How would one implement such a clock in a programming language? Or rather, how would one check the program's clock respects the spec's clock?
I understand Tick must be Strongly Fair, so it ticks infinitely often. How can we ensure the program's clock behaves... well.
Maybe this sort of question -- checking implementation follows specification -- has already been replied elsewhere, so I appreciate outside sources just as well.
Best,
Jones
On Thursday, 6 January 2022 at 10:49:54 UTC-3 Jones Martins wrote:
Hi,
It seems the objective of the Tick action isn't to avoid timeouts, but to avoid the clock value to count to minus infinity.
Also, related to my first question, both of your solutions are working well together.
Thank you, Andrew and Stephan.
Jones
On Tuesday, 30 November 2021 at 15:04:31 UTC-3 Jones Martins wrote:
Hi Andrew,
That wasn't clear to me, then. I thought it was just a standard procedure for real-time spec actions to be enabled.
After thinking about Stephen's new solution, I believe timeouts are the way to go…
"Pending messages" in a spec where processes can deactivate at any moment wouldn't work (as intended) since these messages wouldn't be answered immediately. So we get to a situation where we can't distinguish between delay and impossibility of sending in a spec that doesn't allow "impossibility of sending messages" when there are other active processes.
Thanks,
Jones
Just because you add timeouts in your spec doesn't mean it's possible for a process to timeout (unless you want that); if you look at the implementation of the Tick operator which advances time, it will only advance by some quantity if advancing doesn't cause an upper-bound timer to reach zero. This is equivalent to encoding an assumption in your system that no process will ever timeout.
Of course if later you want to model timeout failures that is also easy to do; you just modify the Tick operator.
Andrew
Hi, Andrew
I read Leslie's paper and thought about it for a while. I'm now trying to implement its concepts in my system. By adding a timeout, it would still be possible for a process to timeout, which I don't want in this case. Since I'm implementing a system with no delays (unless no one is active), I think I should specify it as Send and Receive in the same action, as Stephan said.
Now I have another question: couldn't I guarantee immediate responses in a "Send(p) and Reply(p)" system (instead of the "Act(p)" system) by adding Strong Fairness to the Reply action?
Jones
One way of modeling this is as a real-time system, with upper-bound and lower-bound timers. See Leslie's paper Real Time is Really Simple.
Andrew
Hello Stephen,
I see. It's a safety property. I was worried sending and receiving a message in the same step would be incorrect in a more... concrete specification (closer to programming languages).
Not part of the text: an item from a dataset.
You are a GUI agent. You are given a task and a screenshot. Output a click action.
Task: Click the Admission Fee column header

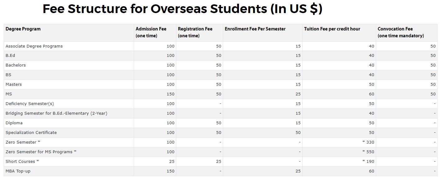(151, 32)
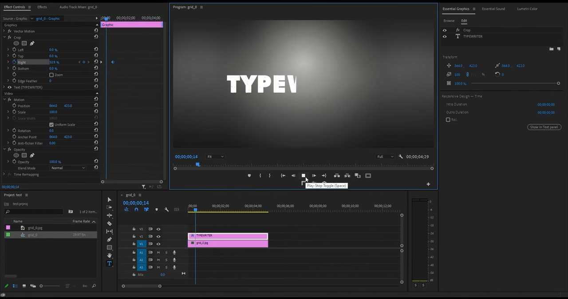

My thinking was more in line of "how do I guarantee the next step will be a Reply step from some process after a Send step?" So it seems, in idealized networking conditions, I should Send and Receive in the same step.
Thanks,
Jones
A process reacting immediately to a received message is a safety property, so this should be specified as part of the next-state relation, along the lines of
Act(p) == \E q \in Procs : \E msg \in msgs[q,p] :
/\ msgs' = [msgs EXCEPT ![q,p] = @ \ {msg},
![p,q] = @ \cup Answer(p, q, msg)]
/\ ... \* update of local variables
assuming that msgs is a two-dimensional array containing the messages in transit between processes.
Stephan
Hello everyone,
Sorry for keeping this too abstract. I may give an example later on if necessary.
In a process communication network, is there any way to guarantee a process to respond to some message immediately (or as soon as possible) after receiving it?
I'm dealing with timeouts, but I'm modelling a system with perfect communication (there are no delays, no lost messages). Since there are no delays, we expect other processes to respond immediately. I tried to add Strong Fairness to this "Respond" action, but it still does not guarantee anything.